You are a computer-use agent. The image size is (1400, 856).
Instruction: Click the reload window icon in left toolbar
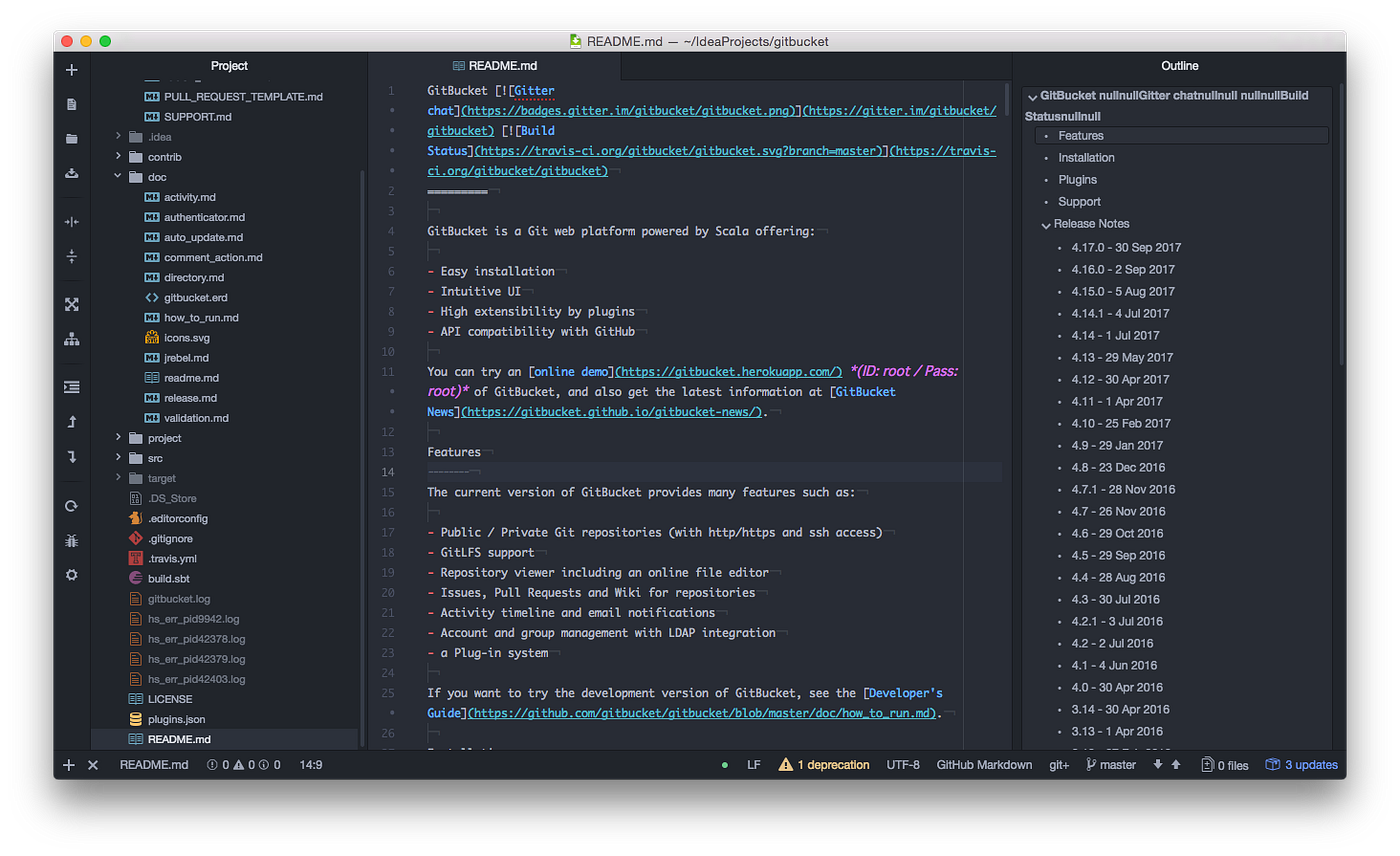click(71, 506)
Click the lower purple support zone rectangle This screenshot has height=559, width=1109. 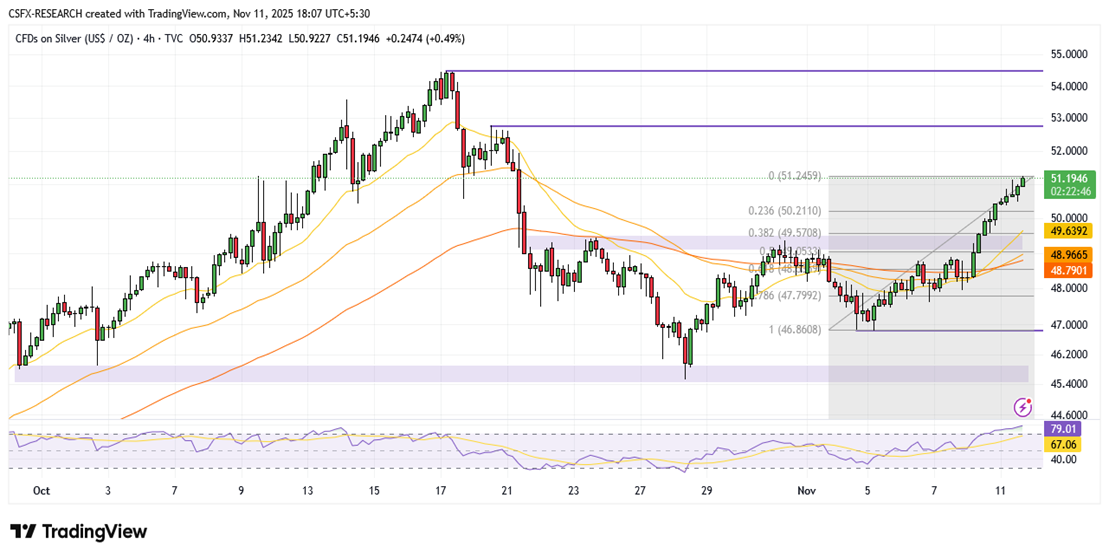click(x=520, y=373)
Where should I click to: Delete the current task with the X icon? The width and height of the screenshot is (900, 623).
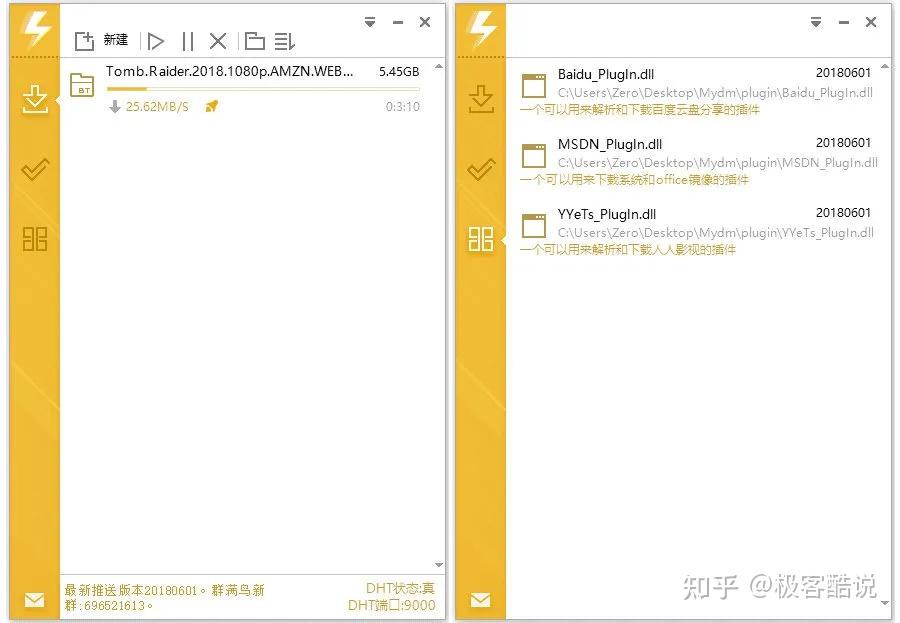218,41
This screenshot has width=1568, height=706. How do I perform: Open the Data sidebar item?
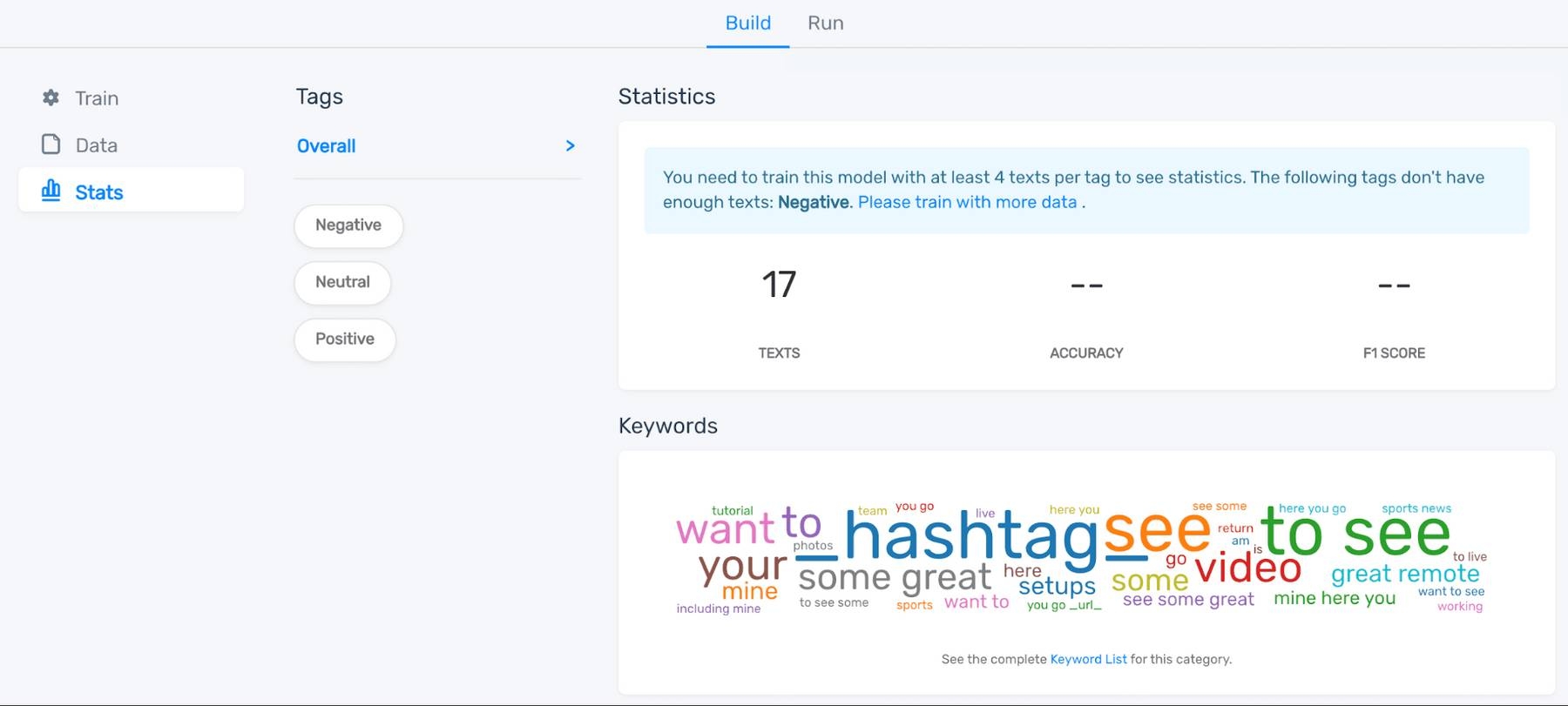[x=96, y=145]
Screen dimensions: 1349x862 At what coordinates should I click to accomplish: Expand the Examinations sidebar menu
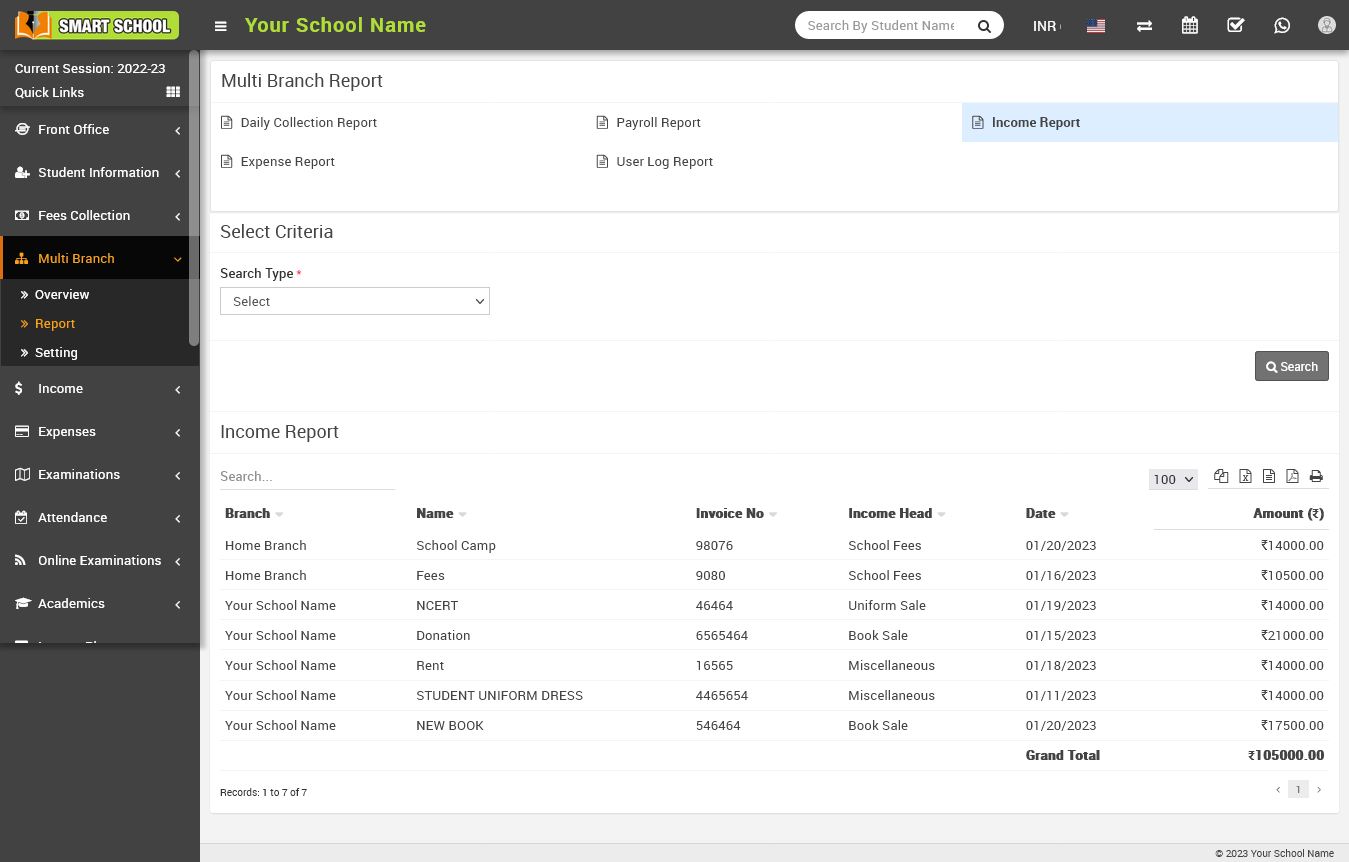(x=79, y=475)
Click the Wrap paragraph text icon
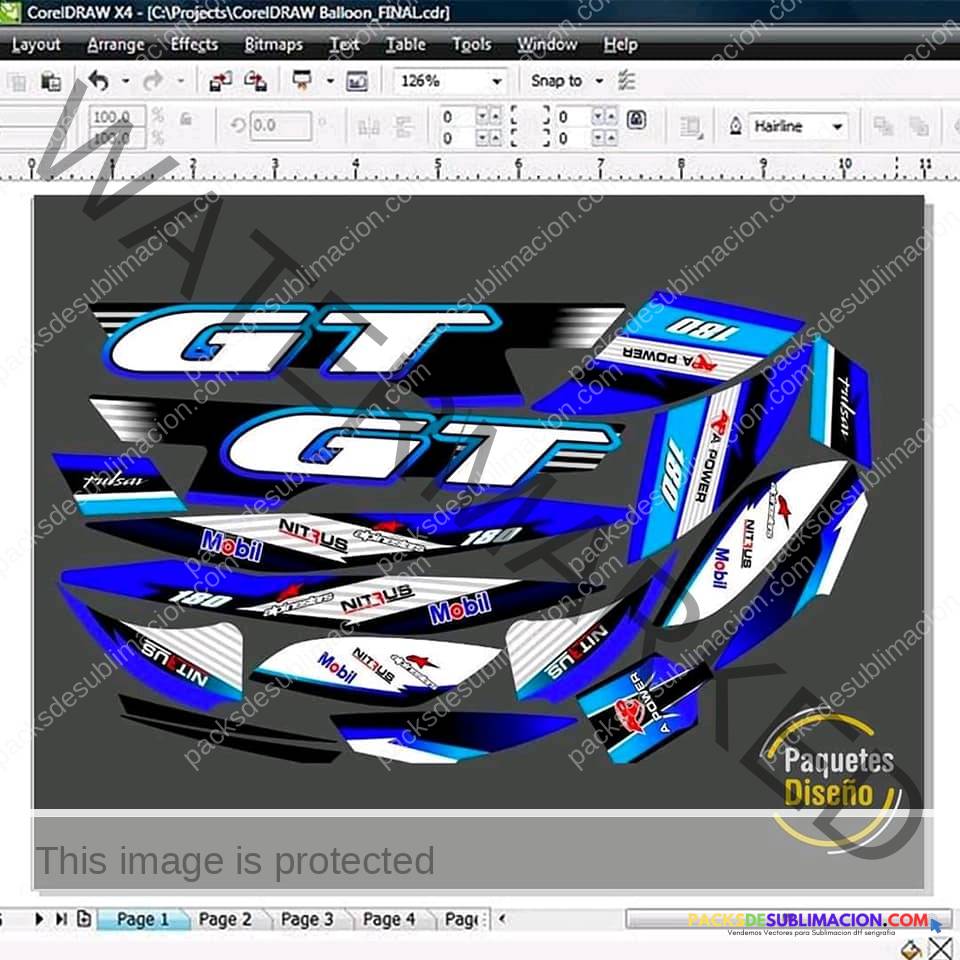The width and height of the screenshot is (960, 960). (x=691, y=126)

Instructions for the task ▸
From the line with "This screenshot has width=1568, height=706." down to the final line of the entries above, repeat each line exactly; omit the pictures.

Answer space ▸
This screenshot has width=1568, height=706. How do I perform: Open the Data sidebar item?
[x=96, y=145]
Screen dimensions: 1349x862 At what coordinates should I click to accomplish: Expand the Examinations sidebar menu
(x=79, y=475)
Click the Wrap paragraph text icon
The width and height of the screenshot is (960, 960). (x=691, y=126)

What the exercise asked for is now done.